Spiced Lentil, Sweet Potato & Kale in Rye PocketsFor the dough:
1 cup warm water
1 tbsp coconut sugar
1 1/2 teaspoons active dry yeast
2 1/2 cups rye flour (dark rye is going to make it heavier but will still work, finely milled rye flour is probably better)
1 1/4 tsp salt
For the filling:
2 small sweet potatoes, (or one large) scrubbed clean
2 tablespoons olive oil, divided, plus more for brushing
1 yellow onion
2 cloves garlic, minced
1 teaspoon ground cumin
1/2 teaspoon ground cinnamon
1/2 teaspoon ground allspice
1/2 cup French green lentils, picked over and rinsed
2 cups water or vegetable broth
1/2 bunch kale, tough ribs and stems removed
1/2 teaspoon kosher salt
Combine the warm water, coconut sugar and yeast in a small bowl and let it sit, as the yeast proofs. I think this is key to maybe why the yeast still seemed intact the last time I made my pretzels (though the recipe still worked, I wonder if they would have risen better had I proofed the yeast). Meanwhile, combine the flour and salt in the bowl of a stand mixer fitted with a dough hook and mix on low speed. Knead for 7-10 minutes until dough is smooth. Place the dough in a greased (could be with olive oil) bowl and cover with plastic wrap and a tea towel. Let rise for 1-2 hours in a warm spot while you prepare everything else.
Preheat the oven to 400°F. Stab all over the top of the sweet potatoes with a fork (good time to get out some aggression, just don't get carried away and stab your hand) and place on a baking sheet. Bake 45 minutes to 1 hour, or until very soft to the touch. Set aside to cool.

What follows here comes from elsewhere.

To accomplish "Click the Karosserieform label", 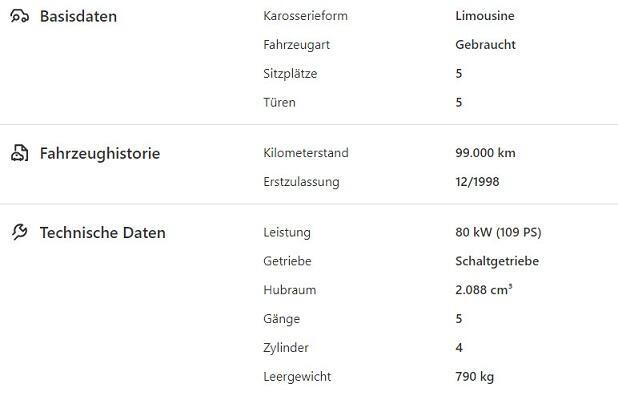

Cut the onion in half, thinly slicing one half to caramelize and dice the other half. Warm 1 tablespoon of olive oil in a heavy skillet over low heat. Add the thinly sliced onion and cook, stirring occasionally, until onions are caramelized, about 20-25 minutes. While that's cooking, heat 1 tbsp of oil in a saucepan over medium heat and saute the diced onion and garlic until onion is translucent. Add the cumin, cinnamon and allspice to the saucepan, stirring until fragrant, about 1 minute. Add the lentils and water. Bring to a boil over high heat, then lower heat and simmer uncovered for 15 minutes. Meanwhile, cut the kale into bite-size pieces. Add kale and salt to the lentils. Cover and simmer for 10-15 minutes more, until lentils are soft but not mushy. Taste and adjust seasoning. Strain out what's left of the liquid and set aside to cool.
Increase the oven heat to 450°F. Divide the dough into 6 pieces and let rest, loosely covered with plastic wrap to keep it from drying out. Slice open the sweet potatoes and spoon out the insides. Mash with a fork until smooth and add a sprinkle of salt, if needed.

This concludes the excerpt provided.